4 rational reasons why some runners won’t do the SCMS
Once upon a time, the Singapore Marathon hosted 60,000 runners, but numbers are dropping. Should organisers be blamed for not remedying the most frequent complaints? Hardly. Everyone on the Ironman team wants to see this marathon become wildly successful, which is why we offer the following list of reasons Singapore runners take a pass in December when this event rolls around:
- Many runners are simply overwhelmed by crowds and perform better at smaller events, so they take a pass on the SCMS and instead choose from the wide range of marathons available to them. That’s the down side of Singapore becoming a Mecca for marathoners; sometimes there are too many from which to choose.
- Health issues can keep some athletes from competing because health care professionals have advised them to stick to indoor activities when the weather is hot and humid, so they schedule outdoor running events with seasonal fluctuations in mind.

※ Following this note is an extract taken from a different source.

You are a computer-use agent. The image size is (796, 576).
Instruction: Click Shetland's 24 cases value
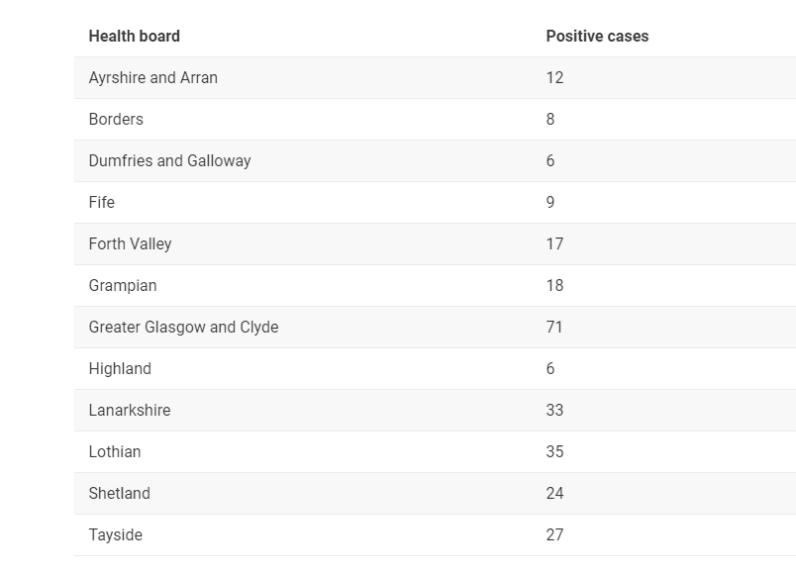554,493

- Transport difficulties are always going to be a factor when an event reaches the size of the Standard Chartered Marathon in a city-state that is as built-up and condensed as is Singapore. It’s a Herculean job to shut down roads and put into place the barricades necessary to keep runners safe and moving in the right direction and nobody can fault municipal government for not cooperating in every way.
- People love to complain—some even look for things to whine about. It’s a fact of life in the 21st Century where social media has become a conduit for gripping and criticising everything and everyone. See the Standard Chartered Marathon Singapore Facebook page, and you’ll find as many glowing reports about the recent race as those written by nitpickers who arrived at a water station too late to get a beverage. Organisers are many things, but they're not clairvoyant. Time to take a deep breath and get on with it!
Has your attitude about the Standard Chartered Marathon Singapore improved or diminished over time? Is there one aspect of a SCMS run that was the tipping point for you?